Managing Fact Tables


You've learned that when maintaining data for fact tables and dimension tables, the order is important because you don't want to load fact data that has dimension relationships (foreign to primary key) that might not already exist in the dimension tables. So the order (or control flow) of your data warehouse SSIS packages is important. As a rule, dimension data processing should be performed before fact table data.

Aggregating Data in Fact Tables

Data is generally aggregated to store the summarized information over a period of time of the fact measures such as the number of units of a product sold in a given month. The source for these aggregations is the detailed granular fact, which collects transactional information from the source at regular intervals of time. In some data warehouses, the aggregation is performed directly by the ETL process to move it into an aggregated fact table, where the detailed transactional records do not have any value for the report users. For example, executives might not need to see the number of units sold at the sixth hour of a day.

When fact tables contain transactions for dimension members that have not yet been loaded and without a default member (zero key dimension), the SSIS Load process will usually fail.
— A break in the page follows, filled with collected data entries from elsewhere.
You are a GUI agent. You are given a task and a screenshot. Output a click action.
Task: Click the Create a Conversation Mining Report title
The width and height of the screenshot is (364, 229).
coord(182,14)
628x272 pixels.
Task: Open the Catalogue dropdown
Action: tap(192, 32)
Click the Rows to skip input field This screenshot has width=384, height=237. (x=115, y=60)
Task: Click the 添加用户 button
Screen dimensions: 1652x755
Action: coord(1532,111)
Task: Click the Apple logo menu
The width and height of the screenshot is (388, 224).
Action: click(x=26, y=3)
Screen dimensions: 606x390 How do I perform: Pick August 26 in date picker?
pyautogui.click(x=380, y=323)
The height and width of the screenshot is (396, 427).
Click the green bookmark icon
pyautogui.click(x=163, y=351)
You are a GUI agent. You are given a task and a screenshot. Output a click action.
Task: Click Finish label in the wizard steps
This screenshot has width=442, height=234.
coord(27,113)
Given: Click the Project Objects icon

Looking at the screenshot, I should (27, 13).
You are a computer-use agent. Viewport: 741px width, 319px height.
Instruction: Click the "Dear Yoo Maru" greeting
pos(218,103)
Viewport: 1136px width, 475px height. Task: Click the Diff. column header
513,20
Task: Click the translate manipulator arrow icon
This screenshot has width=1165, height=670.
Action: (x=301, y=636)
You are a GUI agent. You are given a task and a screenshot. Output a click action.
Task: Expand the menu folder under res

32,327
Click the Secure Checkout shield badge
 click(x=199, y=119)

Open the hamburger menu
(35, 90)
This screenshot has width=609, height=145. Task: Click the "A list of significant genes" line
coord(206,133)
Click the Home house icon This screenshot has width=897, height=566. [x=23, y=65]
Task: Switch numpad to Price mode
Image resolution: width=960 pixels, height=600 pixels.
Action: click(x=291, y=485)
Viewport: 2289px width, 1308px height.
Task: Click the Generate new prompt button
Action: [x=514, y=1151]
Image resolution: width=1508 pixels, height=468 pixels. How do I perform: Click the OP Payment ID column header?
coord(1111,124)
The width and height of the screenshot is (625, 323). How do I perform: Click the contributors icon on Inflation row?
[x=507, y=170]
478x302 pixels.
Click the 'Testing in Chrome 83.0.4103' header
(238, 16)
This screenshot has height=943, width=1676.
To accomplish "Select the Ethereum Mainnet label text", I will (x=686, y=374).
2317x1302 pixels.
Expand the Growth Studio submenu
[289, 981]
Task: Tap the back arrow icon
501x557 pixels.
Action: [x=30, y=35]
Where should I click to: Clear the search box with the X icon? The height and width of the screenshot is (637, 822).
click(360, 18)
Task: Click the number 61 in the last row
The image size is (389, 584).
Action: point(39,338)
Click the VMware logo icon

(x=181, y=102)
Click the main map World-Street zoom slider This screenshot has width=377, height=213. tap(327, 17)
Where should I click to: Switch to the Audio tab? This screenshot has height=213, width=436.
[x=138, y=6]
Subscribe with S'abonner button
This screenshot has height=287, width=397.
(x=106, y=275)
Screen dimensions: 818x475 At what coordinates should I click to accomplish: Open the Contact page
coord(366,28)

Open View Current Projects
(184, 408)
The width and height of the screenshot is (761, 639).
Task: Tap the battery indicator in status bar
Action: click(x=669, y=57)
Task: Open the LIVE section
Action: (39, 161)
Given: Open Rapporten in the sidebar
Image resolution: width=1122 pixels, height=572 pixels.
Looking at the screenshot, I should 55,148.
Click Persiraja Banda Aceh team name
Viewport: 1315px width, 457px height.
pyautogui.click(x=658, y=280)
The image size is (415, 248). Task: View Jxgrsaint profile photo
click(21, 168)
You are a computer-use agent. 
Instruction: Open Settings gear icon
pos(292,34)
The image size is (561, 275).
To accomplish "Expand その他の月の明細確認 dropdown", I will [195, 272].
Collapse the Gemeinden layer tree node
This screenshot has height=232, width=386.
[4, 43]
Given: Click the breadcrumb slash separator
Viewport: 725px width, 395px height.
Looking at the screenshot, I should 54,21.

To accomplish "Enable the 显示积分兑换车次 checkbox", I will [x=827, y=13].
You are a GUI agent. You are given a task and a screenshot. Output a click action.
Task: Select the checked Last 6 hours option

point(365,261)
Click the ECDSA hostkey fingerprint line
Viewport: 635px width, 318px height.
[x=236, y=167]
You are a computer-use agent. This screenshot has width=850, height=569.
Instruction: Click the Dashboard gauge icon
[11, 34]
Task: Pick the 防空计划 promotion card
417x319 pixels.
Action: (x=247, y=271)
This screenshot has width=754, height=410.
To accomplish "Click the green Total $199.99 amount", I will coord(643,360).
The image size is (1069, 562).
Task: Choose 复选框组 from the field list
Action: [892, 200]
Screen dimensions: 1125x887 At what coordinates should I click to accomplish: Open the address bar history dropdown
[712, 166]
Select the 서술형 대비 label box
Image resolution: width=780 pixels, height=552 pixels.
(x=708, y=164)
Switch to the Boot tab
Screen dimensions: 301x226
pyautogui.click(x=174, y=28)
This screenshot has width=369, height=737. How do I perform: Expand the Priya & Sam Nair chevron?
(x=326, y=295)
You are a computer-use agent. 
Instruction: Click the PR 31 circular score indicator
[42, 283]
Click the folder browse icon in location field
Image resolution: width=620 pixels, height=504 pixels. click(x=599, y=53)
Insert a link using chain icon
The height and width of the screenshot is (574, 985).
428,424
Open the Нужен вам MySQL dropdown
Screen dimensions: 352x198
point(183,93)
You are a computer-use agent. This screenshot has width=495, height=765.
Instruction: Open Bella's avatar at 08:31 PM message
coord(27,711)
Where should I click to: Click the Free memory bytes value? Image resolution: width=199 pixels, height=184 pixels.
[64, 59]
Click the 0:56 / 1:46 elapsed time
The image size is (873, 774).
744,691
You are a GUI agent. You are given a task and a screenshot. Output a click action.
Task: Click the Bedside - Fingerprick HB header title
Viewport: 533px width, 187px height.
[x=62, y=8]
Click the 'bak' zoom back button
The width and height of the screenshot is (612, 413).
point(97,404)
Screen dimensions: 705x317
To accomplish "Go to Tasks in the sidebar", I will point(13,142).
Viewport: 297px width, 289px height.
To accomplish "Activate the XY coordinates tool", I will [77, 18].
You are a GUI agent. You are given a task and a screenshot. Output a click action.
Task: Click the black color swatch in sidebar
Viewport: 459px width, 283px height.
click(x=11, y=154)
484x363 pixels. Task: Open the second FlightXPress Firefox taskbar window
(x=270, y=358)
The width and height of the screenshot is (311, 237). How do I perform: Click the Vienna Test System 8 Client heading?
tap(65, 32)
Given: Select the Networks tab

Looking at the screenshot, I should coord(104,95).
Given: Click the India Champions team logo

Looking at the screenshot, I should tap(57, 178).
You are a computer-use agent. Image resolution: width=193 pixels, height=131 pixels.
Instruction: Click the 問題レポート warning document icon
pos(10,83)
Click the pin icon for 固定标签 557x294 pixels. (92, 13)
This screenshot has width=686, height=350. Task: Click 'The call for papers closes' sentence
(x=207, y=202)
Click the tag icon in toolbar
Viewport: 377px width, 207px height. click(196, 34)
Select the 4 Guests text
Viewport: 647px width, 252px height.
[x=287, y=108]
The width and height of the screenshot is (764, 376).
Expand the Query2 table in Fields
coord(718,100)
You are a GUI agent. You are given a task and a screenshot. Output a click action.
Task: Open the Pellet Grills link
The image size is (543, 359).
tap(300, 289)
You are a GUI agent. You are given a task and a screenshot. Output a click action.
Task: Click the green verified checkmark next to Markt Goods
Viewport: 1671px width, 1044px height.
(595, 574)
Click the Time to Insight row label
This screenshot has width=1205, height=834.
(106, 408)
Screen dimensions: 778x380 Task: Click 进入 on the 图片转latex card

The failure is triggered by the database, which is forcing referential integrity between the fact transactions and the dimensions. SSIS allows you to configure error handling during package execution. A common practice is to route error records in the SSIS Data Pipeline to error files or tables for further investigation. In the following demonstration, you will learn how to use this helpful capability in SSIS.

Loading Fact Tables

In the next procedure, you will perform a series of steps to create a new SSIS package that loads a fact table. Sometimes fact table sources can contain information that might violate the referential integrity of the DW mode (for example, if the fact table has rows for dimension members that do not exist in the dimensions). The following procedure will show you how to detect and manage loading fact tables that demonstrate this condition.

Add a New Package for Fact Table Load Processing
  1. Right-click the SSIS Packages Folder in the Chap13 project and select New SSIS Package.

  2. Right-click and rename the Package image from book IntSalesFactLoad.dtsx.

  3. Add an Execute SQL task to the Control Flow tab; then right-click the new task and rename it Clear Staging Table.

  4. Right-click in the white space in the Connection Managers pane at the bottom of the window and select New OLE DB Connection.

  5. Select localhost.SSIS DW for the database, and then click OK.

  6. Double-click Clear Staging Table and choose localhost.SSIS DW from the Connection drop-down list.

  7. In the SQLStatement property field, click the ellipses button and type the following SQL Statement:

     Delete from StageInternetSales 

    Your screen should look like this:

    image from book

  8. Click OK twice.

  9. From the Toolbox, drag a Data Flow task to the Control Flow designer.

  10. Right-click the new task, rename it Stage New Internet Sales, and then connect it to the Execute SQL task by dragging the green arrow from the SQL task to the new task.

  11. Double-click Stage New Internet Sales to open the Data Flow tab.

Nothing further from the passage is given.